CMS Declares Success in Hospital Program to Report
on Quality Measures
Seven elements measured were aimed at heart attack
and surgical care
Jan. 8, 2009 More than 3,000 U.S. hospitals will
receive the full payment update for 2009 as part of the new Hospital
Outpatient Quality Data Reporting Program, which required reporting in
2008 on seven quality measures that are elements of high-quality heart
attack and surgical care, according The Centers for Medicare & Medicaid
Services (CMS).
Adds two quality measures showing how well
dialysis patients are treated for anemia, information to help seniors
better understand facility survival rates
The successful hospitals represent 99.3 percent
of all hospitals that participated in the program that began in 2008 as
an effort to strengthen the tie between the quality of care furnished to
people with Medicare in hospital outpatient departments and the payments
hospitals receive for those services, according to the CMS news
release.
We are extremely pleased to find that hospitals
have responded so successfully to the new outpatient quality measure
reporting program, said CMS Acting Administrator Kerry Weems.
The reporting program represents another major
step toward value-based purchasing of health care services to ensure
that patients with Medicare and the American taxpayers get the best
outcomes for their health care dollars.
The new reporting program was mandated by the Tax
Relief and Health Care Act (TRHCA) of 2006, and applies to all hospitals
paid under the hospital outpatient prospective payment system (OPPS).
The program does not apply to:
● Hospitals excluded from the OPPS:
● Maryland hospitals subject to special payment
rules reflecting state hospital payment laws;
● Hospitals situated outside of the 50 states,
the District of Columbia and Puerto Rico ;
● Indian Health Service Hospitals; and
● Certain other OPPS-exempt hospitals.
Under TRHCA, eligible hospitals that successfully
report outpatient quality data receive the full market basket update;
those that do not receive an update that is reduced by 2.0 percentage
points.
Data culled from the hospital reporting program
will help Medicare and the broader health care community learn more
about the quality of services available to beneficiaries in outpatient
care settings and how to improve that care. Quality data will also give
CMS a baseline of data from which an eventual pay-for-performance
outpatient system could be created.
In all, of 3,339 hospitals that participated in the
program, 3,313 will receive the full CY 2009 update under the quality
data reporting program. Of the remaining 26, that will receive the
reduced update, 18 did not report the quality data successfully, while
eight did not have a QualityNet Administrator.
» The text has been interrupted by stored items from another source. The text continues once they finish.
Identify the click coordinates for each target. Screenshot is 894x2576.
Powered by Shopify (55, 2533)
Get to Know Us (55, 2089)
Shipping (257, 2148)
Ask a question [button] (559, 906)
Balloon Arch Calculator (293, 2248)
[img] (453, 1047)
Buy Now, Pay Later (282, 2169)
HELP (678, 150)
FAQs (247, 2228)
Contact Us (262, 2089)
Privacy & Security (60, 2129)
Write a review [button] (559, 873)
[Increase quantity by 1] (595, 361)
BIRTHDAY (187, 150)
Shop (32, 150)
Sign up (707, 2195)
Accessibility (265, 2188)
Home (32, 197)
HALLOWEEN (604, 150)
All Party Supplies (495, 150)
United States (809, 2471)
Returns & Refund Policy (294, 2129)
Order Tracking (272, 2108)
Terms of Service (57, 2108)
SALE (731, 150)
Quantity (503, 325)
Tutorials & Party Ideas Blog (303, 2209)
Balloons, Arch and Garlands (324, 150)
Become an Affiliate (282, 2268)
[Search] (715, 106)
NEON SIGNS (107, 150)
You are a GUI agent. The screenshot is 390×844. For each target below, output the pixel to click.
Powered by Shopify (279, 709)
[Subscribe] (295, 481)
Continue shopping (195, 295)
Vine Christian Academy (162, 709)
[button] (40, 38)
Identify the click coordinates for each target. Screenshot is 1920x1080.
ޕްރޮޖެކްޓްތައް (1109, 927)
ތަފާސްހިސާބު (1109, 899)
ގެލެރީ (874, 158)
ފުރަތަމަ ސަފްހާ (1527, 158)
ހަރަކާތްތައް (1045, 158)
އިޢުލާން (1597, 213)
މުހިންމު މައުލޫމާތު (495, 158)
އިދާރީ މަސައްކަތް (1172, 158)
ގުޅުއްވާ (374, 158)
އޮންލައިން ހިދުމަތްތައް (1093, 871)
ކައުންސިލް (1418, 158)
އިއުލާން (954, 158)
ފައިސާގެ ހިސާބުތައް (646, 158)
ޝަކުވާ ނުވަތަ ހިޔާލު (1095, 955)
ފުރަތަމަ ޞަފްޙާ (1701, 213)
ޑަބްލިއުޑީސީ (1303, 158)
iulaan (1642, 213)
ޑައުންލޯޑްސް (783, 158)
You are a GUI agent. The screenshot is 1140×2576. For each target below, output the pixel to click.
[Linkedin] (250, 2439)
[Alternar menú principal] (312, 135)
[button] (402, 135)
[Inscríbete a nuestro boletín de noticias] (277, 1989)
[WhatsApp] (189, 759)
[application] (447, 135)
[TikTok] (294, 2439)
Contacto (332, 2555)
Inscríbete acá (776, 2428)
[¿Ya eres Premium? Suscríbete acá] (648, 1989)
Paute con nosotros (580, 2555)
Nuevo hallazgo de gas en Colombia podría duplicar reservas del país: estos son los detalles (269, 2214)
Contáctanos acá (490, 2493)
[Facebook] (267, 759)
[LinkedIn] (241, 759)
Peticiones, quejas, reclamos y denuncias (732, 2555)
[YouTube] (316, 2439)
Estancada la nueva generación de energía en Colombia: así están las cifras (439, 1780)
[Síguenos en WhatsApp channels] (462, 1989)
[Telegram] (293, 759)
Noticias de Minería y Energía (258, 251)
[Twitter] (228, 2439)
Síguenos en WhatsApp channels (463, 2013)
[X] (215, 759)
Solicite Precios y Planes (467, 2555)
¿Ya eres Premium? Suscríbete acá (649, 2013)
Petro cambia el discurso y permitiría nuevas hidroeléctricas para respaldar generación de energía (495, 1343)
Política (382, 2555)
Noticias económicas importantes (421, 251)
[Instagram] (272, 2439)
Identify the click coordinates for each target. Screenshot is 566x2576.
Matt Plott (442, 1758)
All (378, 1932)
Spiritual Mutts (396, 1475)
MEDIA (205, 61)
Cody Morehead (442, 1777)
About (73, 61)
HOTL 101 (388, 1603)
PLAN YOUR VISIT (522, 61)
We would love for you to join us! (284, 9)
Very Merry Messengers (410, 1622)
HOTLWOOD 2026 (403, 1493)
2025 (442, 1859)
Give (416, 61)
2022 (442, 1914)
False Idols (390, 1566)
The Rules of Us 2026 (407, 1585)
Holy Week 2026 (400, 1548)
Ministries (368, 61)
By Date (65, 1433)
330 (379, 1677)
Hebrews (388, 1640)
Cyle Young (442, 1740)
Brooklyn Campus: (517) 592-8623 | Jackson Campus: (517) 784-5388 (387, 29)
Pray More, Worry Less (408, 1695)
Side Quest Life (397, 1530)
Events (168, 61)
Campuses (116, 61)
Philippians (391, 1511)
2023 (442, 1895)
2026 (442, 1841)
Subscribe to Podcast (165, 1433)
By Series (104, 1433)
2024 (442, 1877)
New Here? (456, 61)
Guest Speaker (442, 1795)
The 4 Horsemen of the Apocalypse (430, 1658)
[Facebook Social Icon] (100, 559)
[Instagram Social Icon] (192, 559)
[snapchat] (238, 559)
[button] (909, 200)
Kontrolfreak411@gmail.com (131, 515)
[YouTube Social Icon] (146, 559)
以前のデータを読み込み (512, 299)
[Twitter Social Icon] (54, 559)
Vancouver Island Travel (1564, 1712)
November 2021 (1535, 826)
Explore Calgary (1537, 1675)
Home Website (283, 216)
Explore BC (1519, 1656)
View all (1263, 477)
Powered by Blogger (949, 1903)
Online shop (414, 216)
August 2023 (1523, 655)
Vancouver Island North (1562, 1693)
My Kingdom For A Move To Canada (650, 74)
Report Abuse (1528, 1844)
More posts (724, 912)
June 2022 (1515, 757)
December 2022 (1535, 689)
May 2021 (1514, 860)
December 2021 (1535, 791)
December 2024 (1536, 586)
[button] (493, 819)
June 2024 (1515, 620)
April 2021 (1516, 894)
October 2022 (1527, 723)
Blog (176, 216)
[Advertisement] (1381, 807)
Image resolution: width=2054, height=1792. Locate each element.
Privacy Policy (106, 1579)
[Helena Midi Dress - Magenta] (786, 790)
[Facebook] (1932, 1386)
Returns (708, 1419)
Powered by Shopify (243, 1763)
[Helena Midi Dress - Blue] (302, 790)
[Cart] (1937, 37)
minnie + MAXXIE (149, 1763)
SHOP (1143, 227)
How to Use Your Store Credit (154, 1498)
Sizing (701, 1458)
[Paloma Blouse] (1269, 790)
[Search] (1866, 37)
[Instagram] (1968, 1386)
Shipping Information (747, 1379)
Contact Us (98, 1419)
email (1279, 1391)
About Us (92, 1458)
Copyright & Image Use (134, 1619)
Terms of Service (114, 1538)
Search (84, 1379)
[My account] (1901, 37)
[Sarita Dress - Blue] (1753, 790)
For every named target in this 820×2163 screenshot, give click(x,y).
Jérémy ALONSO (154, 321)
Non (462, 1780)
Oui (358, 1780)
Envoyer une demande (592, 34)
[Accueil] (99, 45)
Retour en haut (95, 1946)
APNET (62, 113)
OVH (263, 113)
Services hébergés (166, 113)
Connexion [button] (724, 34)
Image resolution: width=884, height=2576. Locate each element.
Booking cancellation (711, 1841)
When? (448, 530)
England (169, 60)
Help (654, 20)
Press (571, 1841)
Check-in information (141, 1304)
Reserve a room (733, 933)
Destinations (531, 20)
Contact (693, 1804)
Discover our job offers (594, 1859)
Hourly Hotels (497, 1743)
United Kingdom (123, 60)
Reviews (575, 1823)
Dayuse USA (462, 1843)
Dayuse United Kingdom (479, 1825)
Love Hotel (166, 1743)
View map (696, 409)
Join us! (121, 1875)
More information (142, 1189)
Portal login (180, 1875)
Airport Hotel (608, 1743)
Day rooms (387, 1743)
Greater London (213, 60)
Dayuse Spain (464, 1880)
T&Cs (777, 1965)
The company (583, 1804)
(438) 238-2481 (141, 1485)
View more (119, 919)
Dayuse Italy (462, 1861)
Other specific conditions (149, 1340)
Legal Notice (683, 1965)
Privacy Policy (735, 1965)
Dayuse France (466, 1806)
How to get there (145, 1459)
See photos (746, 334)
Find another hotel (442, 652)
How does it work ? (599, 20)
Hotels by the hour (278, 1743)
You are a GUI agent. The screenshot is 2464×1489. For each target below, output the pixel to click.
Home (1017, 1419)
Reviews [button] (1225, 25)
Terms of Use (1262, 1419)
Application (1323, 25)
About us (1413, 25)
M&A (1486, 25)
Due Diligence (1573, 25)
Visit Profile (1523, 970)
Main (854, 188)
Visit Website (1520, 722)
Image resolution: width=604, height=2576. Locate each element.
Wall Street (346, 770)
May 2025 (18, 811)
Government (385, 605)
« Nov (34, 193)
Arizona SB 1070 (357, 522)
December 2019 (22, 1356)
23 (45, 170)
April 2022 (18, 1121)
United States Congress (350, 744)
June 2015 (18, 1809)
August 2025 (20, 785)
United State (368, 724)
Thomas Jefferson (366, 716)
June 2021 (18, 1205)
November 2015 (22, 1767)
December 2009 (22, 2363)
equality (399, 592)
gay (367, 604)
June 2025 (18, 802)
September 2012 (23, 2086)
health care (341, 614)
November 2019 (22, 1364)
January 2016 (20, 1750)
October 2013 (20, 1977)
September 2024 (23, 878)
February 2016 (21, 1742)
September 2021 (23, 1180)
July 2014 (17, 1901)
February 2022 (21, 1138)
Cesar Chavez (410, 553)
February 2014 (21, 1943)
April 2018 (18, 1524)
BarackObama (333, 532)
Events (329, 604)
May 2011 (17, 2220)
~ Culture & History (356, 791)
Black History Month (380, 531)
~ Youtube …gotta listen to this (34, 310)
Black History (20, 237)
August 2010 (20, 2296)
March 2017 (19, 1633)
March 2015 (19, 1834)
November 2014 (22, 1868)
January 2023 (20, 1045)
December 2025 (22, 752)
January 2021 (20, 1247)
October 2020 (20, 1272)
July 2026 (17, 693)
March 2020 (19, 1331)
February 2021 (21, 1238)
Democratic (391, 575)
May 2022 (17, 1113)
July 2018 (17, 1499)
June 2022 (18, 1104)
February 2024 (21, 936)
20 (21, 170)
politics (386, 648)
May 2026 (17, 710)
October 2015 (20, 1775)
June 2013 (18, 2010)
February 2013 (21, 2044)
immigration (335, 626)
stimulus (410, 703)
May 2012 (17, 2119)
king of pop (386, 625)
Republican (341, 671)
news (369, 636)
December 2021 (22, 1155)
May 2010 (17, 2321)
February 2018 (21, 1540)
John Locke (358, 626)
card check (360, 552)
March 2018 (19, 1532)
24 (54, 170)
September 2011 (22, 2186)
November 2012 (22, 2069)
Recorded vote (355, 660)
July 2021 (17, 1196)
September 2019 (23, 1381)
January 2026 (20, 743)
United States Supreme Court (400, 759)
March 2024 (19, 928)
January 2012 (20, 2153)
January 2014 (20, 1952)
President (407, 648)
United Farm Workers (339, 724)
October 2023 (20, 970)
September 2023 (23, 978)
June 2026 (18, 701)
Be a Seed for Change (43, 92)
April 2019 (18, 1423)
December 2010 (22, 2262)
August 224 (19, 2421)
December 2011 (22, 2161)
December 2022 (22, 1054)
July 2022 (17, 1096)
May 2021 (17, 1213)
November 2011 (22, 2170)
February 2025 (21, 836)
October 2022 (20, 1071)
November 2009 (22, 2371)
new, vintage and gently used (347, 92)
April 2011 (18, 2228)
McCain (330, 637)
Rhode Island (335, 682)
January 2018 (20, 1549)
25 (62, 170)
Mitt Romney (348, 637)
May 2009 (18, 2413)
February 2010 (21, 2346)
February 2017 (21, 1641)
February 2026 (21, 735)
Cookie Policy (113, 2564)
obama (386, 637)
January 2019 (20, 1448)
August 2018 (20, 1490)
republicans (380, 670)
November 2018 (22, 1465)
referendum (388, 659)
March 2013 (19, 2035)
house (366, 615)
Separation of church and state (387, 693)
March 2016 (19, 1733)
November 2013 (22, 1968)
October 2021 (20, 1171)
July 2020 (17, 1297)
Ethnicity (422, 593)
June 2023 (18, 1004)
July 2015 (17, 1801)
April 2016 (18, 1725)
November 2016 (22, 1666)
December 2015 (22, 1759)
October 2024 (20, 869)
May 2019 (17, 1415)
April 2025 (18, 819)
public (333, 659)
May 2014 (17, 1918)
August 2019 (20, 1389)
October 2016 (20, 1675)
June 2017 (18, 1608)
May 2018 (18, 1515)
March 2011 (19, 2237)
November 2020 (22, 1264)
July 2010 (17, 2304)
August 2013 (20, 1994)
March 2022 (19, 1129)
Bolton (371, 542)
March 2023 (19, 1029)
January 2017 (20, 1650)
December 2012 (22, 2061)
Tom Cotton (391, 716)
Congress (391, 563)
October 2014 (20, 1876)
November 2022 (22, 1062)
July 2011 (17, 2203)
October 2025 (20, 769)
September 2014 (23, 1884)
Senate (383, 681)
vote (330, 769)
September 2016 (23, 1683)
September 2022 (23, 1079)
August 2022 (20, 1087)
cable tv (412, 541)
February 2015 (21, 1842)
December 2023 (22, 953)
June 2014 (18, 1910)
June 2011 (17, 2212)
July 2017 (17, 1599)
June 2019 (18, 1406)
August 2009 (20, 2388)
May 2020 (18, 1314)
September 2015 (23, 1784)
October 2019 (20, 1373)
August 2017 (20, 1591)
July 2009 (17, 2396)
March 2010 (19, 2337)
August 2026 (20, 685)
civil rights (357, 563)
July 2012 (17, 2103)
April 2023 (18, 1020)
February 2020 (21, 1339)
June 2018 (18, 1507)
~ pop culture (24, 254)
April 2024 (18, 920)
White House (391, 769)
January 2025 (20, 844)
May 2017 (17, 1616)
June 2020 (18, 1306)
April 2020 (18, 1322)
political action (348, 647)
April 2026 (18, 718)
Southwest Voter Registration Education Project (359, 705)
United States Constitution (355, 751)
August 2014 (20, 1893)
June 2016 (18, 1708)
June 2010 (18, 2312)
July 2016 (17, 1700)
In 2008, hospitals participating in the program
were required to report data on the seven quality measures that measure
important elements of high-quality heart attack and surgical care, which
is of particular importance to Medicare beneficiaries. These measures
were:
● The percentage of heart attack patients given
aspirin when they arrive at the emergency room;
● The amount of time it takes for a heart attack
patient to receive clot-busting drugs;
● The percentage of heart attack patients who
received clot-busting drugs within 30 minutes of arriving in the
emergency room;
● The average time it takes a heart attack
patient to receive an electrocardiogram test to assess heart damage once
they arrive in the emergency room;
● The average time it takes for a heart attack
patient to transfer to another hospital to receive a coronary
angioplasty as acute treatment for a heart attack;
● The percentage of surgery patients who receive
an antibiotic within one hour before surgery to help prevent infection;
and
● The percentage of surgery patients who receive
the right kind of antibiotic to help prevent infection.
The OPPS CY 2009 final rule added four imaging
efficiency measures to the seven original measures for reporting to
receive the full update in CY 2010.
For the future, CMS will be looking at ways to
strengthen the relationship between payment and quality, especially by
developing policies that will not pay for adverse health care events
that could have been prevented if the hospital followed evidence-based
guidelines, said Weems. We expect these policies will improve the
quality of care not just for people with Medicare, but for all patients
who receive services in hospital outpatient departments.